Odiaba esa escuela, y una tarde, a los siete años cumplidos, decidí fugarme antes que padecer otro regreso en el Camión Uno. Al oeste, la primaria bordeaba una colonia parásita de clase media a pocas cuadras de la Defensa Nacional. Por atrás le corría un río hediondo en el confín de la barranca de Tecamachalco. Estudié la ruta. Era cosa de brincar por la escotilla del baño, salvar un grueso muro que no recuerdo muy alto, y vadear el arroyo, no lejos del gran caño por donde se escalaba la parte posterior de la mansión del general Manuel Avila Camacho, que ya no existe. Su viuda la vendió para rascacielos y centros de negocios. Muy apropiadamente, el bulevar allí llevaba el nombre del general, el único presidente después de don Porfirio y antes de Fox que se atrevía a oir misa en público, lo que en aquel medio le daba buena fama. A falta de otra.
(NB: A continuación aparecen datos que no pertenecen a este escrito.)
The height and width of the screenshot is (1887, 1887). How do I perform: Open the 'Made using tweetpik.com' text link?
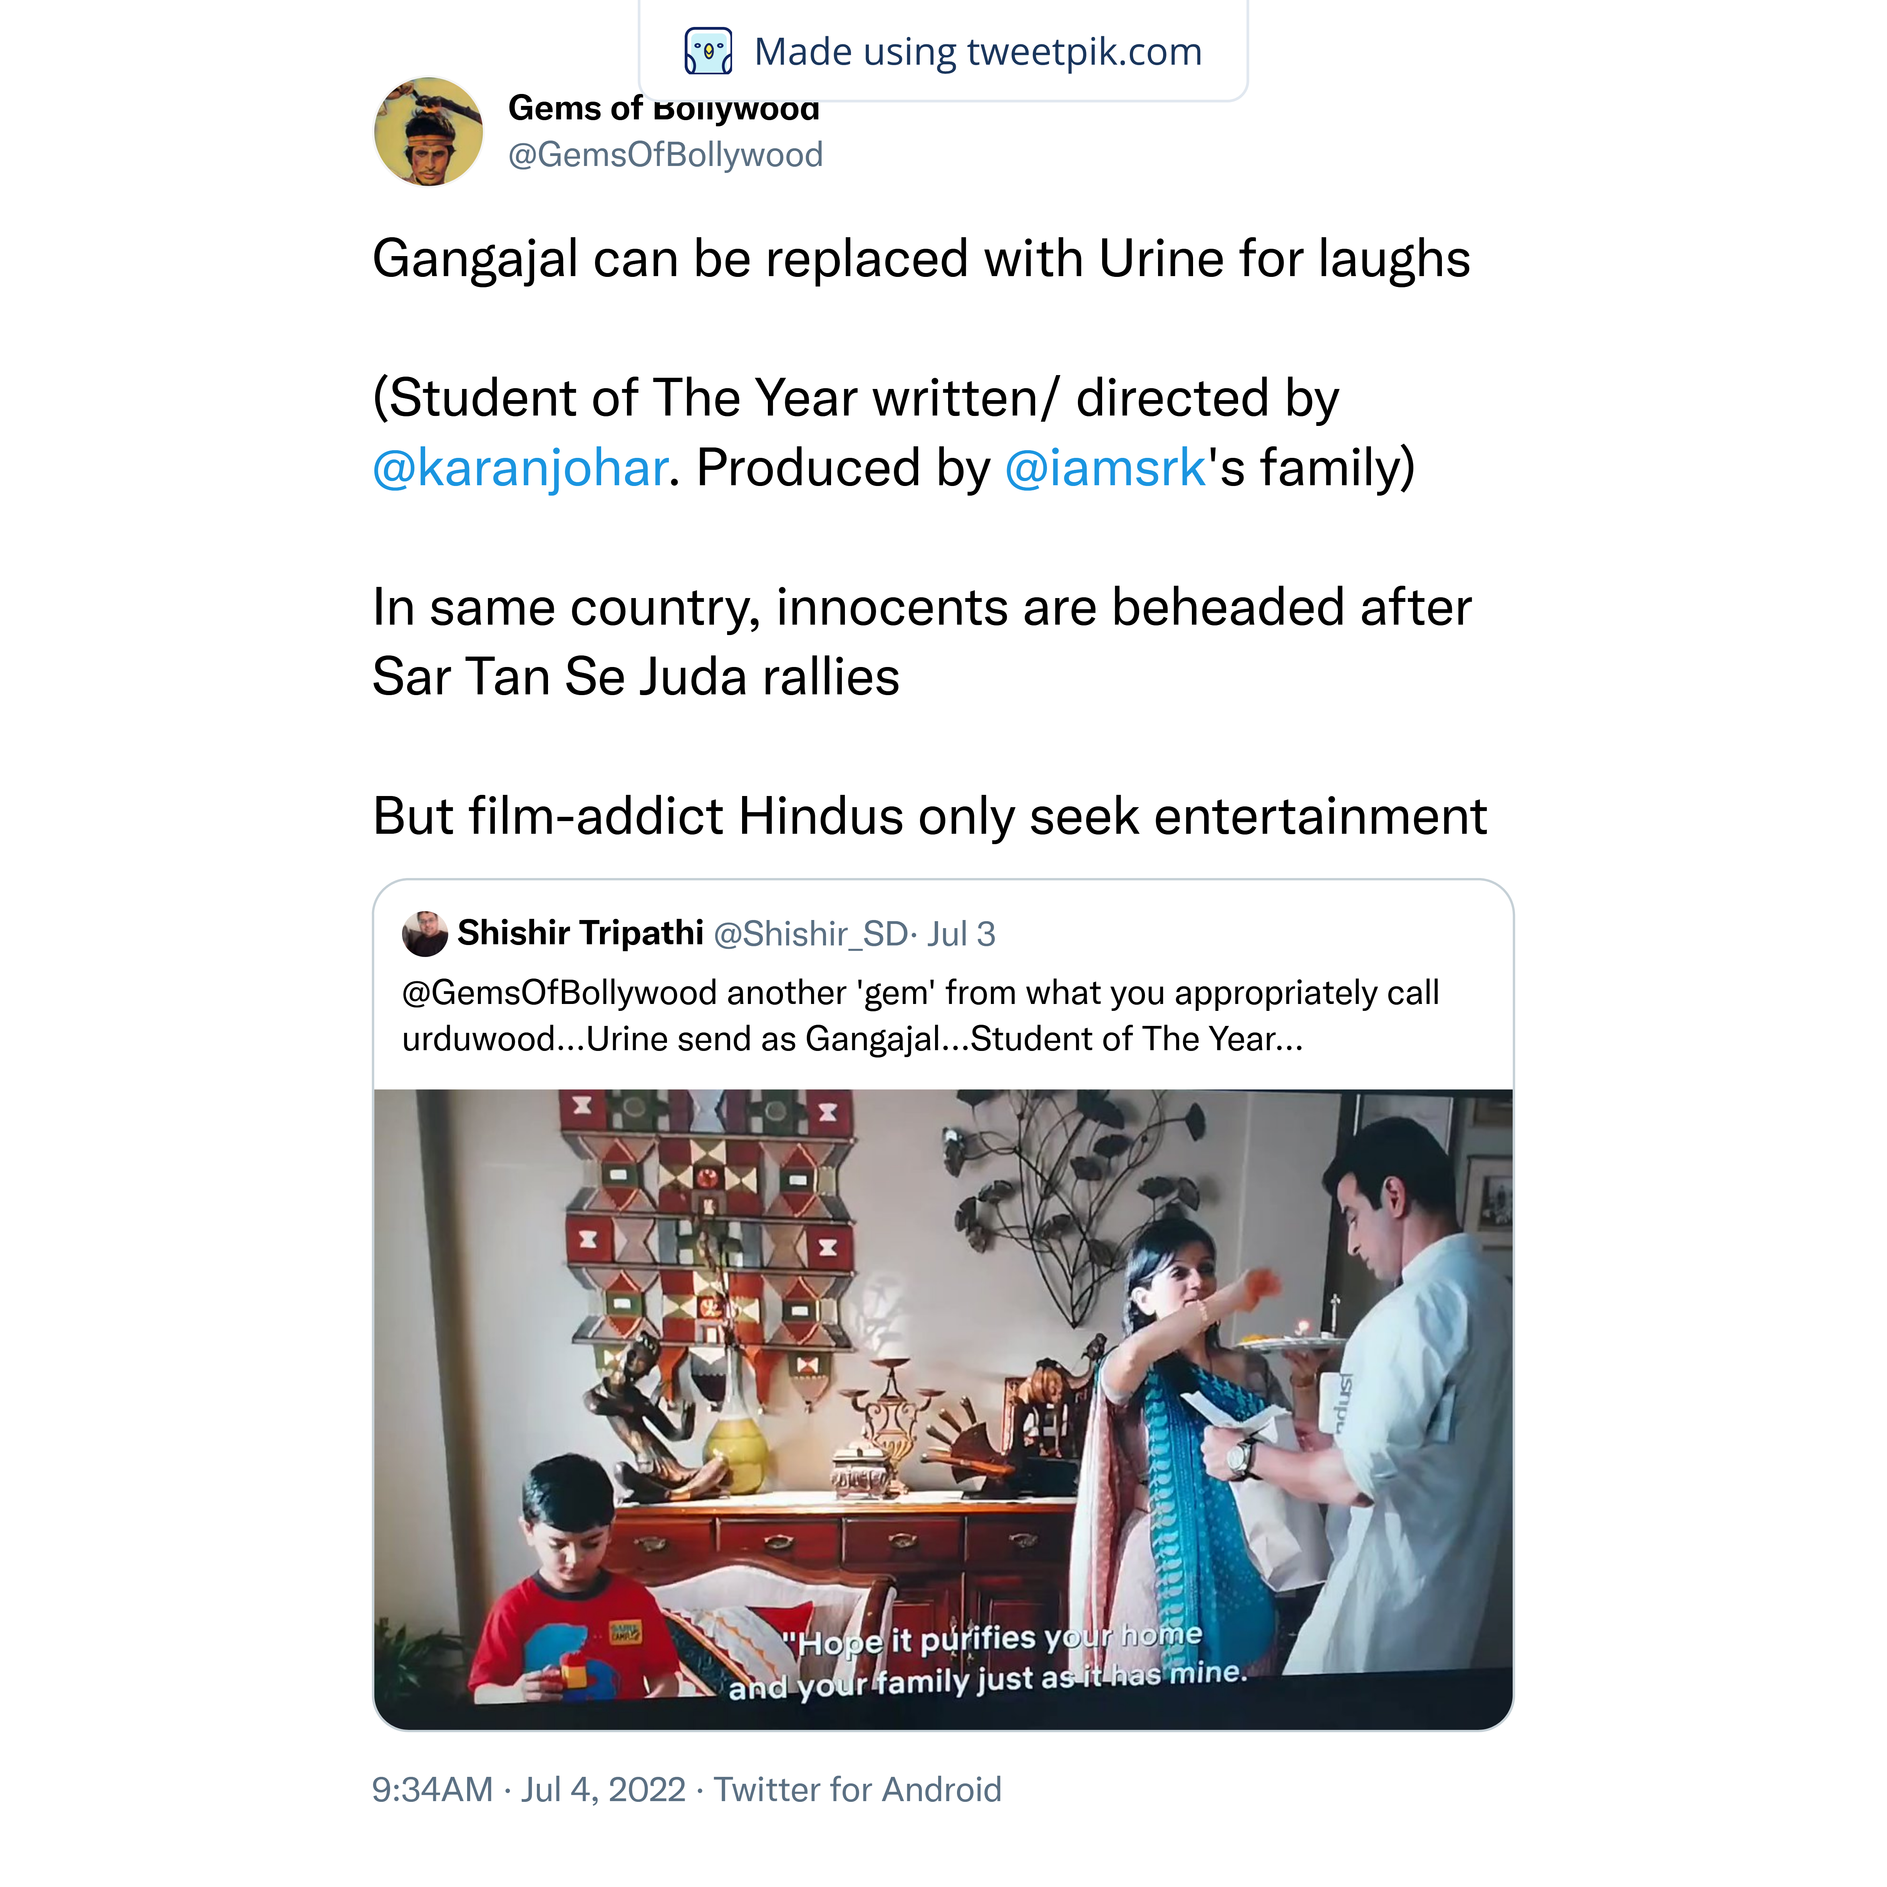tap(978, 52)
La generaciones actuales creen en la inmanencia del Anillo Periférico, pero entonces no existía. Bueno, lo estaban construyendo. Avila Camacho dejó de ser bulevar para convertirse en cráter. Un pulular de matacuaces y maquinaria pesada. Una expedición al fin del mundo.

No pensé que me echarían de menos. Convencí a Miguelito, un vecino de la colonia, de fugarse conmigo. La noche nos alcanzó en la Hacienda de Los Morales (entonces verdadera hacienda) pero no nos perdimos. Frente a la casa esperaba una patrulla. Nuestra aparición no sé qué les dio más, si gusto o coraje, pero mis padres entendieron el grito de auxilio de mi fuga, y decidieron realizar averiguaciones. Faltó tiempo. Los Legionarios se les adelantaron y me expulsaron de su instituto. No imagino un final feliz más victorioso.